CEUS诊断乳腺癌研究进展

王云月，阮骊韬*，任 予，商 静，党 莹

(1.西安交通大学第一附属医院超声影像科，2.乳腺外科，陕西 西安 710061)

目前，乳腺癌是全球范围内女性最常见的恶性肿瘤[1]，居女性癌症死因的第2位[2]。近年来，北美和欧盟等发达地区国家的乳腺癌死亡率已有所降低，而南美洲、非洲和亚洲欠发达国家乳腺癌的发病率及死亡率仍呈上升趋势，这种差距与后者缺乏乳腺癌早期筛查手段和先进的诊疗方法有关[1,3-4]。尽管乳腺钼靶摄影是首选的乳腺癌筛查方法[5]，但我国女性乳腺致密型居多，影响钼靶摄影的诊断效能。常规超声检查对检出乳腺癌有重要价值，但其特异度较低[6]。CEUS是一种纯血池显像技术，可安全、高效、实时动态地显示脏器及肿瘤内部的微灌注情况[7]，在诊断乳腺癌、检出前哨淋巴结(sentinel lymph node, SLN)[8-10]、评估新辅助化疗疗效[11-12]及辅助乳腺癌靶向治疗[13]等方面的作用逐渐凸显。本文就乳腺癌CEUS特点、CEUS与生物标志物的关系、评价新辅助化疗疗效和辅助前哨淋巴结活检术(sentinel lymph node biopsy, SLNB)等方面的研究进展进行综述。

1 概述

CEUS是通过向周围静脉内注射直径与红细胞相似的气体微泡造影剂，利用气体较强的散射性及与人体组织不同的声学特性，增大血流或病变与相邻组织间的声阻抗差异，从而获得反差较大的声像图。目前我国常用造影剂为SonoVue(声诺维)。CEUS为纯血池显像，其微泡造影剂直径较大(约2.5 μm)，可进入肿瘤微毛细血管，但不能透过血管内皮间隙弥散进入周围组织[14]。

2 乳腺癌CEUS特点

2.1 定性诊断 乳腺癌CEUS多表现为不均匀增强，达峰时呈高增强，病灶范围较增强前扩大，边界不清，边缘模糊呈“蟹足样”或“放射状”[10,15-16]。Liu等[15]认为增强是否均匀、病灶范围有无扩大和增强程度是鉴别乳腺良、恶性病变的重要因素；恶性病变多表现为不均匀、向心性增强，而良性病变多表现为均匀性、离心性增强。Zhao等[17]观察不同大小乳腺癌的增强模式，认为最大径>20 mm的乳腺癌以非均匀性增强模式为主，而直径≤20 mm者以均匀性增强模式为主。另有研究[18]表明，穿支血管常见于高级别肿瘤；根据肿瘤内部充盈缺损诊断乳腺癌的特异度较高[19]。

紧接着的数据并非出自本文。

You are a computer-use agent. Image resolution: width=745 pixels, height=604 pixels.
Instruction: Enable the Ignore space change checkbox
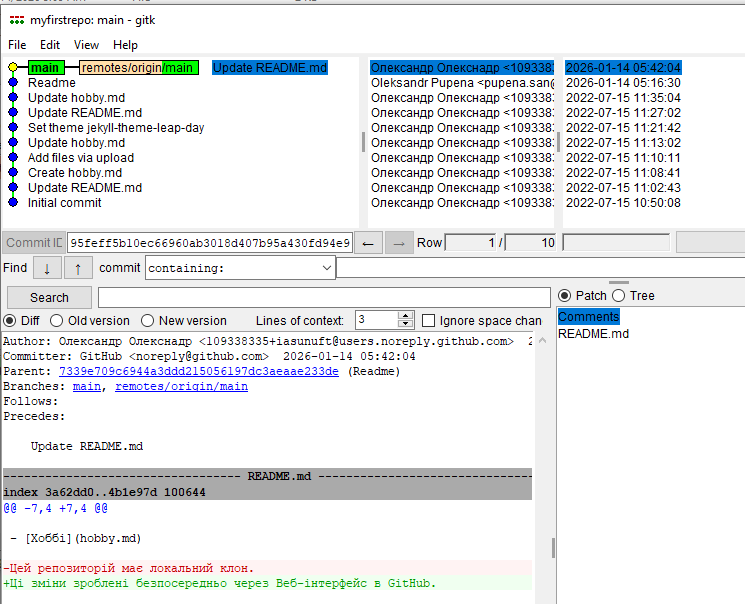coord(429,321)
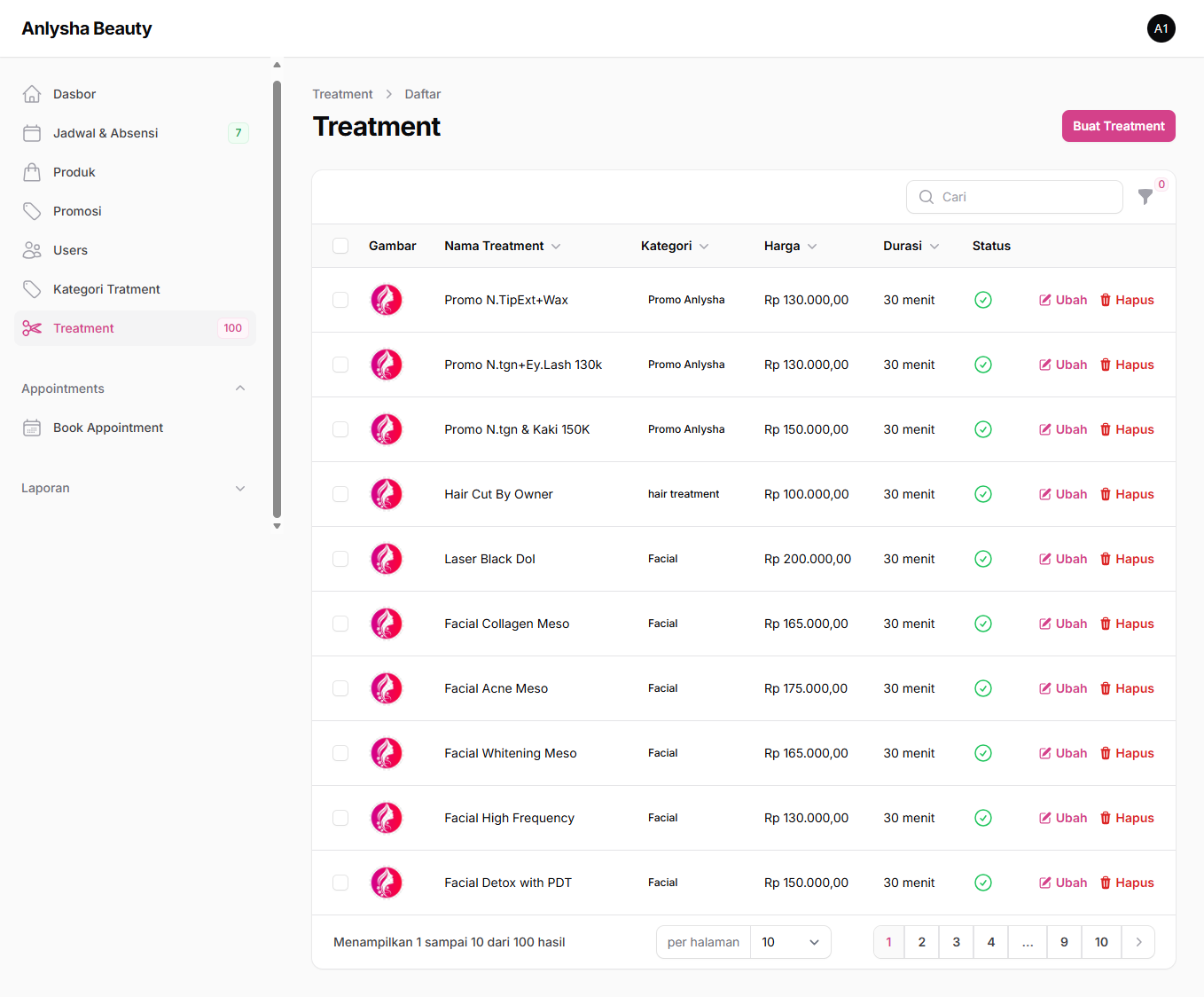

2.2 定量诊断 采用时间-强度曲线(time-intensity curve, TIC)定量分析法，可获得CEUS定量参数，包括上升时间(rise time, RT)、达峰时间(time to peak, TTP)、峰值强度(peak intensity, PI)、平均渡越时间(mean transit time, MTT)和ROC曲线下面积(area under curve, AUC)等。Ji等[18]研究102例浸润性导管癌，发现浸润性导管癌中，高级别肿瘤(Ⅲ级)的RT和TTP均大于低级别肿瘤(Ⅰ级和Ⅱ级)。Yuan等[20]发现乳腺良恶性病灶间RT、TTP和MTT差异均有统计学意义，良性组和恶性组的RT分别为(16.52±4.15)s和(13.86±3.36)s(P=0.007)，TTP分别为(19.86±4.87)s和(16.52±4.85)s(P=0.009)，MTT分别为(80.55±18.65)s和(65.16±20.28)s (P=0.006)。Zhao等[10]发现PI诊断乳腺癌的AUC为0.919，诊断效能较高。

3 CEUS与乳腺癌生物标志物的关系

随着乳腺癌诊疗模式逐渐转向精准医学，根据乳腺癌分子分型进行精准对症治疗成为研究热点。诸多学者致力于观察CEUS与乳腺癌生物标志物雌激素受体(estrogen receptor， ER)、孕激素受体(progesterone receptor， PR)、人类表皮生长因子受体2(human epidermal growth factor receptor-2， HER-2)、Ki-67等的相关性，以期建立对乳腺癌分子分型的预测模型。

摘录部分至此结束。